§ GIVEN DATA:
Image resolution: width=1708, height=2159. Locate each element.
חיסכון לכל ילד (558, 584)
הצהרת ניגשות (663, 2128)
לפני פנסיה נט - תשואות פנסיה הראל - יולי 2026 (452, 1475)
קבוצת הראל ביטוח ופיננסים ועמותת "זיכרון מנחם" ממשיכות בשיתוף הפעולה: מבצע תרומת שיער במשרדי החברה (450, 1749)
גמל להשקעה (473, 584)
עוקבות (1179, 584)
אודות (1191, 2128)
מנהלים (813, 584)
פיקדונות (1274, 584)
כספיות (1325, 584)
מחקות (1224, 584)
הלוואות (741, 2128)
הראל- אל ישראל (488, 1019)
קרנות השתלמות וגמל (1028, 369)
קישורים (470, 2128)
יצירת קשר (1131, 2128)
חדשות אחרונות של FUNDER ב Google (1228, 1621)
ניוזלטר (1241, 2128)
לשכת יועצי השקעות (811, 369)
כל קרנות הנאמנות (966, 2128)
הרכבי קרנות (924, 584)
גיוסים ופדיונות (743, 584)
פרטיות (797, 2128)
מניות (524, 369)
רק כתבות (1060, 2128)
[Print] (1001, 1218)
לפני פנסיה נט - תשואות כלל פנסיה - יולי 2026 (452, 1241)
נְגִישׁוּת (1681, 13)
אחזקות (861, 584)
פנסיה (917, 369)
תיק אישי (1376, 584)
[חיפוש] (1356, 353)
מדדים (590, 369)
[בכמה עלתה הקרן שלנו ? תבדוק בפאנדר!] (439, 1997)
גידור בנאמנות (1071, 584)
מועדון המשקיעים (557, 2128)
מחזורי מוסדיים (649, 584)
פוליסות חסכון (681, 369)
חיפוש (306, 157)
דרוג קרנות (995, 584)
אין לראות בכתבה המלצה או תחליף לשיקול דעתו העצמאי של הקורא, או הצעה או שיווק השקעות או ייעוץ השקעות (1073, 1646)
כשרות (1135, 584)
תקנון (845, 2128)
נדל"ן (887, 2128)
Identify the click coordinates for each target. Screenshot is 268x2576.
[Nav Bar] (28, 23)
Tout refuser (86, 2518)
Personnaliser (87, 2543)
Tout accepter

§ WHAT TO PRODUCE: Print exactly the lines from the beginning of the entries through the line with "חדשות אחרונות של FUNDER ב Google (1228, 1621)". Output nothing more.

§ RESULT OF THIS TASK:
Image resolution: width=1708, height=2159. Locate each element.
חיסכון לכל ילד (558, 584)
הצהרת ניגשות (663, 2128)
לפני פנסיה נט - תשואות פנסיה הראל - יולי 2026 (452, 1475)
קבוצת הראל ביטוח ופיננסים ועמותת "זיכרון מנחם" ממשיכות בשיתוף הפעולה: מבצע תרומת שיער במשרדי החברה (450, 1749)
גמל להשקעה (473, 584)
עוקבות (1179, 584)
אודות (1191, 2128)
מנהלים (813, 584)
פיקדונות (1274, 584)
כספיות (1325, 584)
מחקות (1224, 584)
הלוואות (741, 2128)
הראל- אל ישראל (488, 1019)
קרנות השתלמות וגמל (1028, 369)
קישורים (470, 2128)
יצירת קשר (1131, 2128)
חדשות אחרונות של FUNDER ב Google (1228, 1621)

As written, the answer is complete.